Drinking such drinks will interfere with the brain's communication pathways by slowing down the neurotransmitters, causing a loss of control and rational mind.
In addition, it triggers the release of dopamine and endorphins, creating a sense of happiness and euphoria; hence the impending exchange of drunken words.
The (behavioral) effects of alcohol include:
Dredging up pent up feelings.
Becoming unfiltered when speaking.
A disregard of consequences from your actions.
Amplification of past traumas.
Lack of inhibitions - you think, act, and express feelings naturally and truthfully, and become less awkward and anxious.
Expressing deep grievances and sentiments.
Uncharacteristic fights / arguments.
Taking these into consideration, how can we know if drunken words are truly sober thoughts?
Surely there is some truth to the drunken word, within the right context. Booze is known to be used for dutch courage (gaining strength and courage through the consumption of alcohol), in order for people to be able to express their true feelings and lessen their anxiety levels.
Given that, it also lowers your inhibitions - indicating that your 'think before you speak' mental process is pretty much straight out of the window. Therefore, when it comes to people unloading personal-emotional baggage onto you, why shouldn't you believe that it is true?
Yes, it may be overly exaggerated, or amplified in severity, but there is a reason that it is in your mind.
Obviously intoxication goes hand-in-hand with some serious personality changes - as we have already covered.

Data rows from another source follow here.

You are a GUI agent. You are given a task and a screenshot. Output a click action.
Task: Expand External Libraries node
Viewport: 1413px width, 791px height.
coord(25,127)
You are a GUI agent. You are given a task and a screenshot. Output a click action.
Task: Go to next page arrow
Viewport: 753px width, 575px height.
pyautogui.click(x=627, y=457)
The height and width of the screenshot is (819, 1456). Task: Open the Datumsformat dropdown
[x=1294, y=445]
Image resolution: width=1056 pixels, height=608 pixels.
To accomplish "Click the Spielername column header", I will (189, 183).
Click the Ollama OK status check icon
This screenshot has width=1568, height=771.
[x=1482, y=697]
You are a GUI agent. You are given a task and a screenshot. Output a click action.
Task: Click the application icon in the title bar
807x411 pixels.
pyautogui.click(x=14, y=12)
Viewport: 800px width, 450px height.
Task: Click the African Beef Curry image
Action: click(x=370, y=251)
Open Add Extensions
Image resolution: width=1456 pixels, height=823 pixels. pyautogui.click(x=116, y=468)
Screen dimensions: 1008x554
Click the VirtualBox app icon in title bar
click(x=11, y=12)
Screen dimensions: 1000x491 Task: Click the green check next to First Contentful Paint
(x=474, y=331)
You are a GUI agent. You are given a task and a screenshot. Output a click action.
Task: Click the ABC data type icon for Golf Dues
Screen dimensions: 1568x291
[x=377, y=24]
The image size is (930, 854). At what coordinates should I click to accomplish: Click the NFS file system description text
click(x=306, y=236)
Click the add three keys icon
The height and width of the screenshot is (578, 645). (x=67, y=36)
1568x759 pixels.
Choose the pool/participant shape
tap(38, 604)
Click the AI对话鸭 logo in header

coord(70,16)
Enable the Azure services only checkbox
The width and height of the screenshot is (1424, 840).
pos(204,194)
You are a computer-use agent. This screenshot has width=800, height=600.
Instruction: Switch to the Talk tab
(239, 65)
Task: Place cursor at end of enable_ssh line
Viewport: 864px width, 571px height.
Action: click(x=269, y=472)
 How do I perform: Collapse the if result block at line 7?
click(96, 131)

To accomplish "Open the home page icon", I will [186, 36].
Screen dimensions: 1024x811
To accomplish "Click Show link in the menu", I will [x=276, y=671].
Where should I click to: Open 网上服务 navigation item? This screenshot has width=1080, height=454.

Your reactions to high pressure situations will differ to how you would soberly deal with the same event. If feeling attacked, survival mode can kick in and cause you to act in a way that will save your own back by any means necessary.
When your mind becomes unfiltered and your sense of accountability depletes, lying doesn't bear down on your conscience to such a degree - especially if you don't remember come the next morning!
Repercussions aren't considered and you may just say what (you think) people want to hear; whether that is good or bad.
A study performed at the University of Missouri College of Arts and Science looked in to this exact question.
67 subjects were divided into three groups. One group consumed soft drinks, one a placebo drink, and the final group had vodka-tonics. They were then asked to perform tasks and were monitored on their reactions to failing questions.
The results showed that drunk people often know that they're making alcohol-induced mistakes, but they don't care as much when they were told.
Therefore... Are drunken words truly sober thoughts?
I think it is plausible to assume that there is a certain amount of truth within the drunken word-vomit of an inebriated person.
Surely a thought has to already have been implanted within a sober mind, to build up the schpeel that follows on from a few drinks.
Whether it be an admission of guilt, the confession of feelings, or a release of past trauma. There is a certain threshold between a slip of the tongue, and an in-depth conversation, where you begin to realise that the booze isn't to blame, but just aided in giving the confidence to speak truthfully.
We've all been guilty of it: spilling your guts (figuratively speaking) in the toilets of a nightclub, or during a bathtub chat at a house party, sending a text to someone you like and laying all of your cards out on the table.
And when you're the tispy rambler, you are the only one who knows really the amount of truth that lies within.
Think of a scenario. When have you been victim to alcohol-infused oversharing? Was there truth in what you said?
I know that, out all of the occasions that I have succumbed to it, it has come from a good place; the liquor just encouraged the words to sail on out, without the accompaniment of anxiety and *as much* feeling.
You can blame the booze for a small proportion, but a seed has to be planted in order for the flower to grow.
Everything has to start somewhere. Even if you don't realise it, or you don't want to admit it, there is an element of truth contained within.